### [EXERCISE OBJECTIVE]
Leave out the pictures and output exactly the lines below from the one with "Click the credit card payment icon" down to the one with "Given: Expand Værktøjer", both of them included.

### [SOURCE MATERIAL]
====

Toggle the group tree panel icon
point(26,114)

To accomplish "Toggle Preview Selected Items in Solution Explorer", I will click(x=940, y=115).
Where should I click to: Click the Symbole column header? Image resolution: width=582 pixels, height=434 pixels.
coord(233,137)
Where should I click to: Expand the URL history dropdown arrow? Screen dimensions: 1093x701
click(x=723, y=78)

====

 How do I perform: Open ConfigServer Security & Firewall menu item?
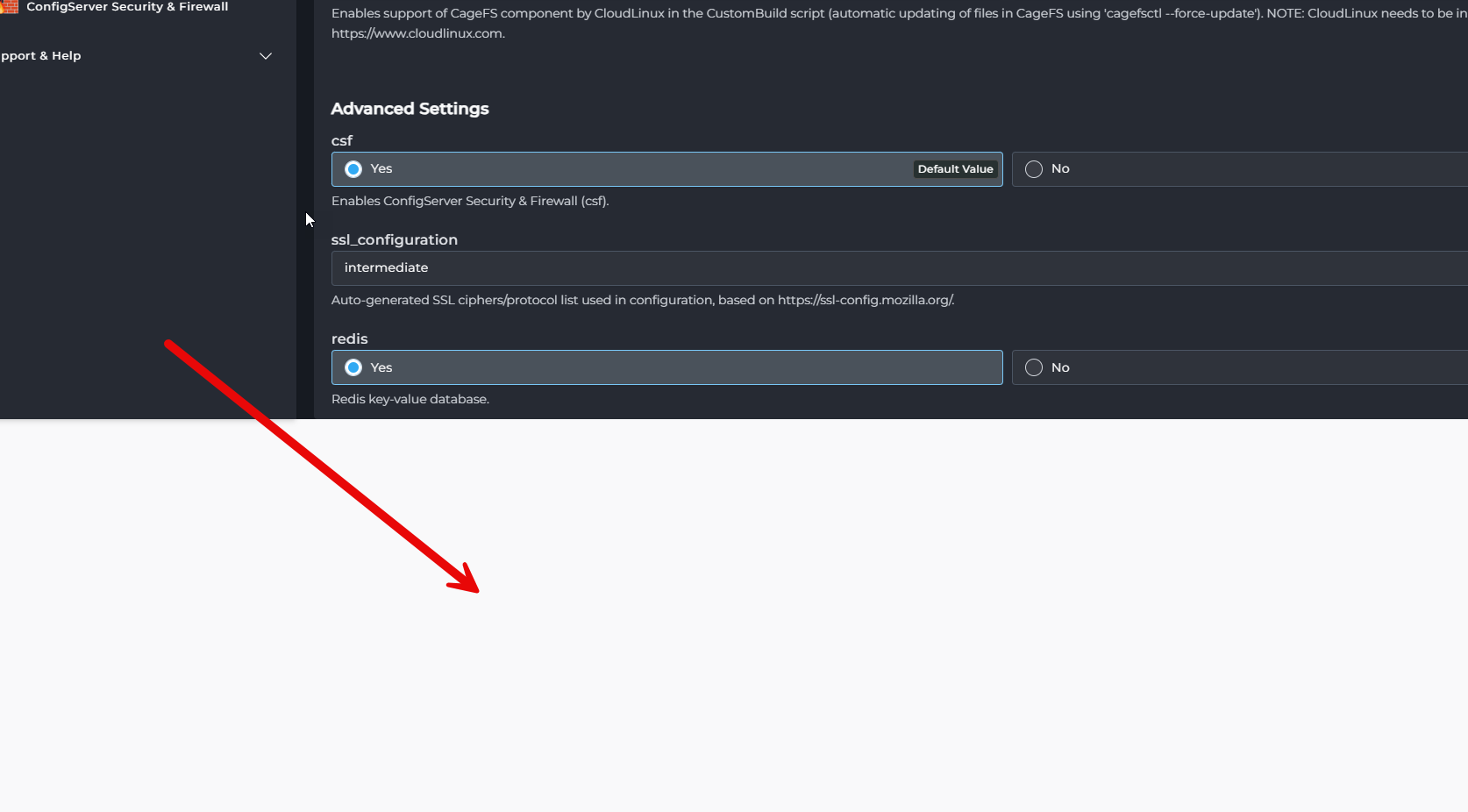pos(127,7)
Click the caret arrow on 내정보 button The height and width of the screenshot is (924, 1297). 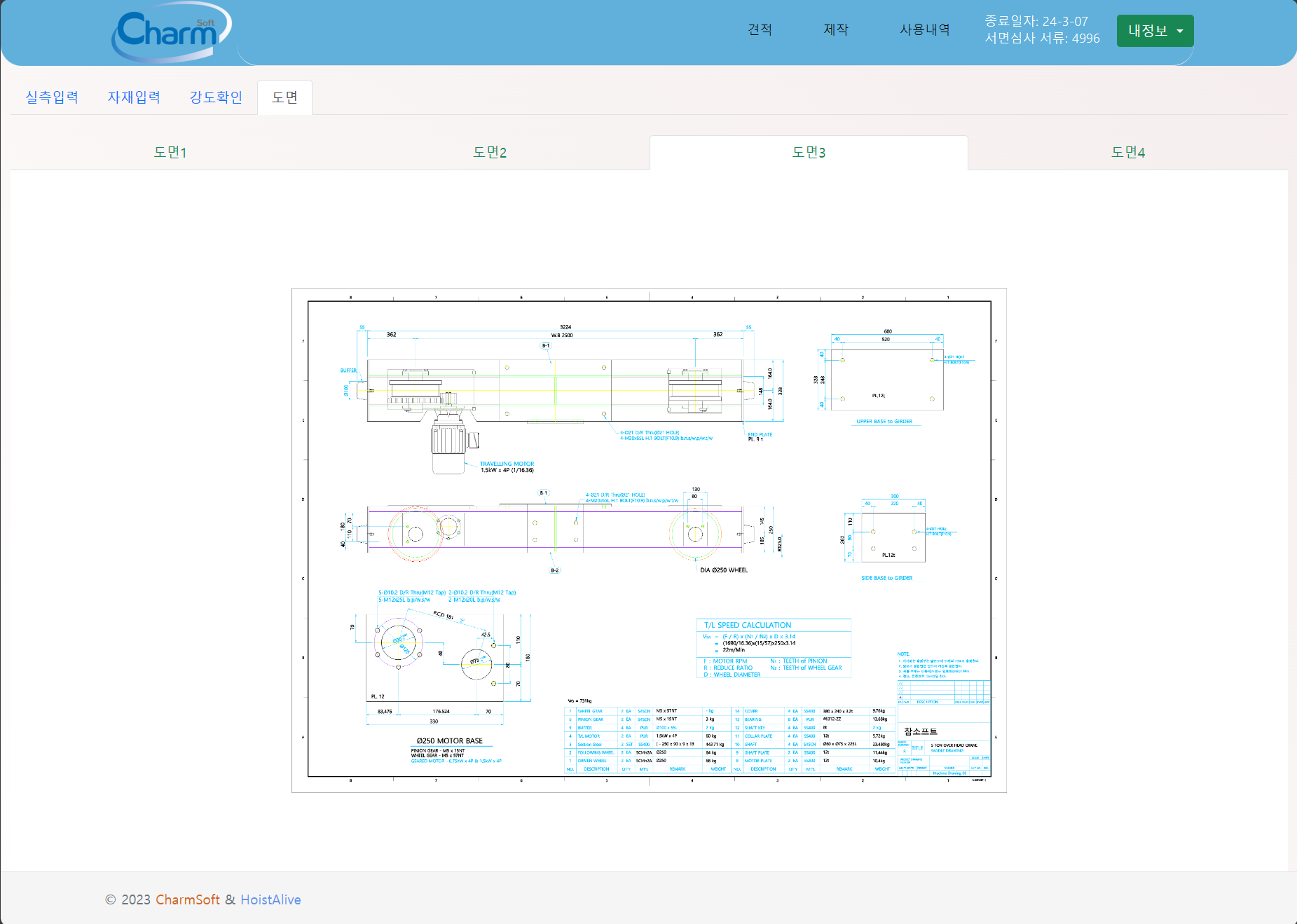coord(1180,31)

====

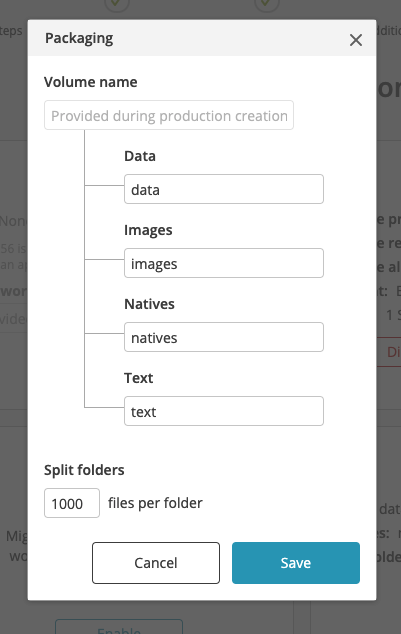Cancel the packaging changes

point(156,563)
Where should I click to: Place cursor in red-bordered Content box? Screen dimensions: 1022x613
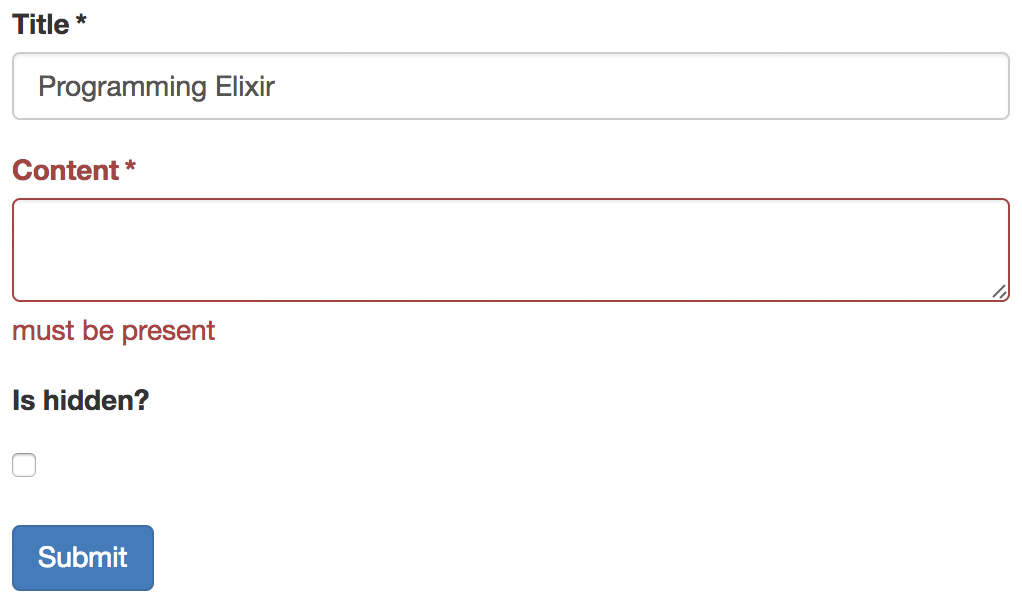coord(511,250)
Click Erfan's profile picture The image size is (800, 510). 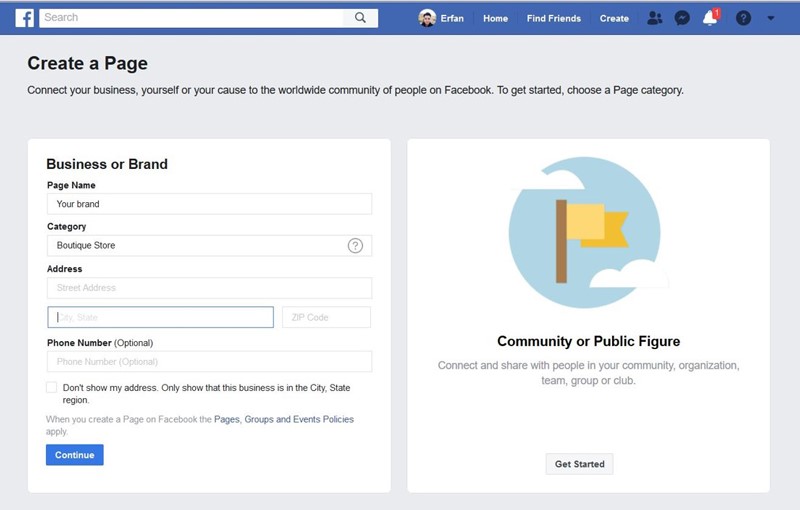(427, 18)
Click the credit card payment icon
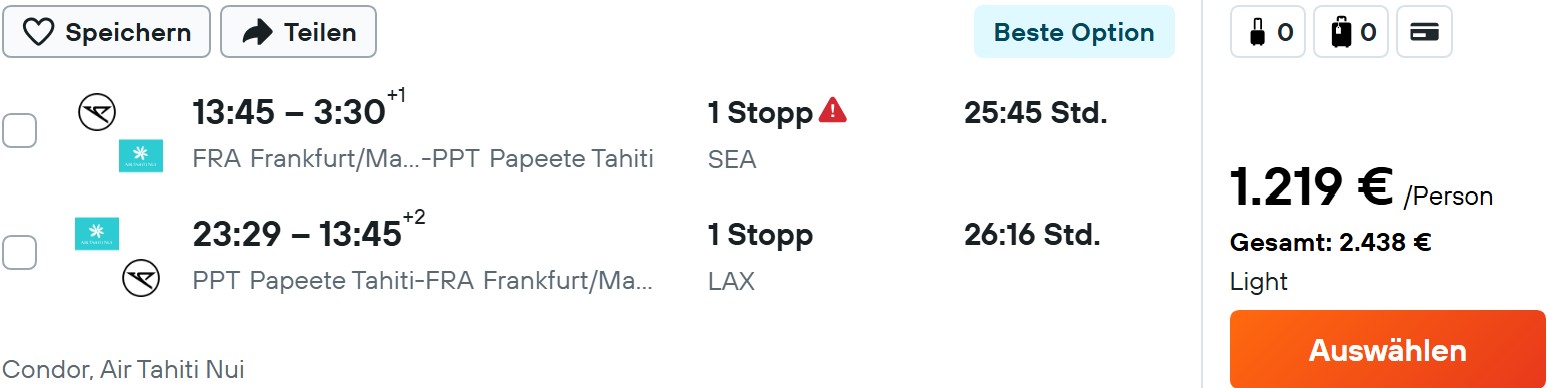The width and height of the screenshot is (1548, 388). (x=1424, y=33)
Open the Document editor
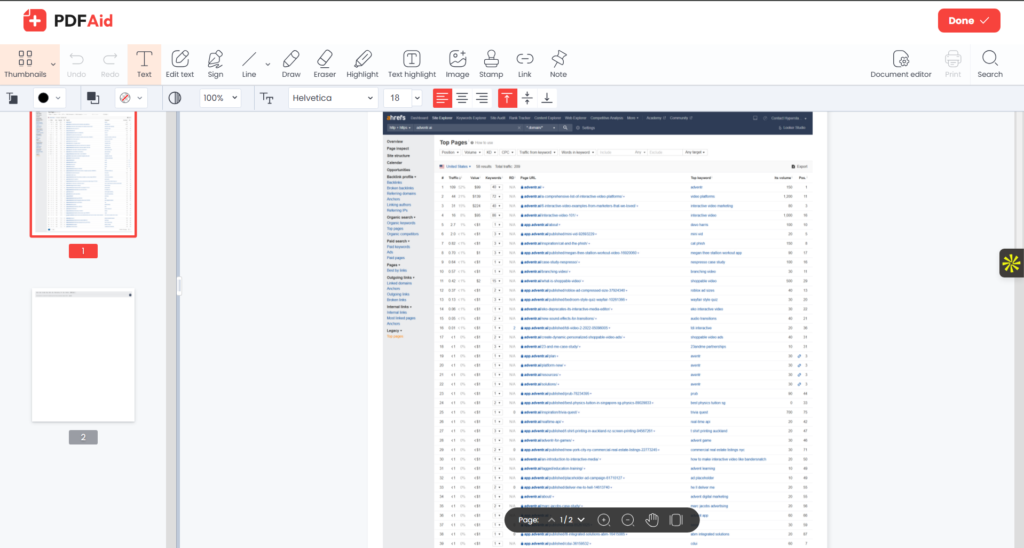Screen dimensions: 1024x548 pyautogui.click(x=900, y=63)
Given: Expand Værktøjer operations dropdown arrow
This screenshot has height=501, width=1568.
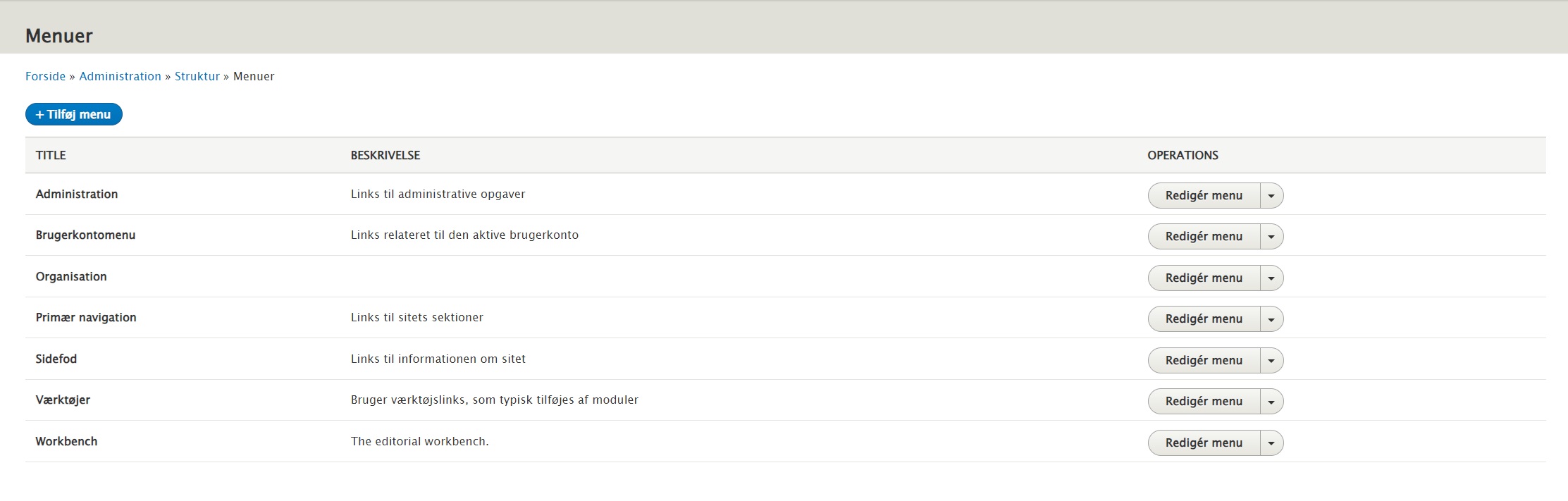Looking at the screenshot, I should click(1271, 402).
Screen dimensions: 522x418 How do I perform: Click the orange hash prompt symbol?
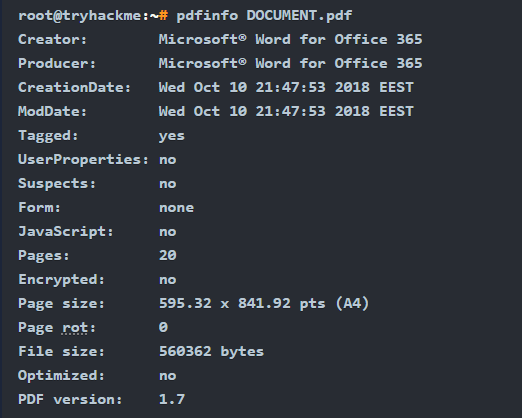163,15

====

### [WRITTEN SOLUTION]
Click the credit card payment icon
The width and height of the screenshot is (1548, 388). (x=1424, y=33)
Open the Document editor
Screen dimensions: 1024x548 pyautogui.click(x=900, y=63)
Given: Expand Værktøjer operations dropdown arrow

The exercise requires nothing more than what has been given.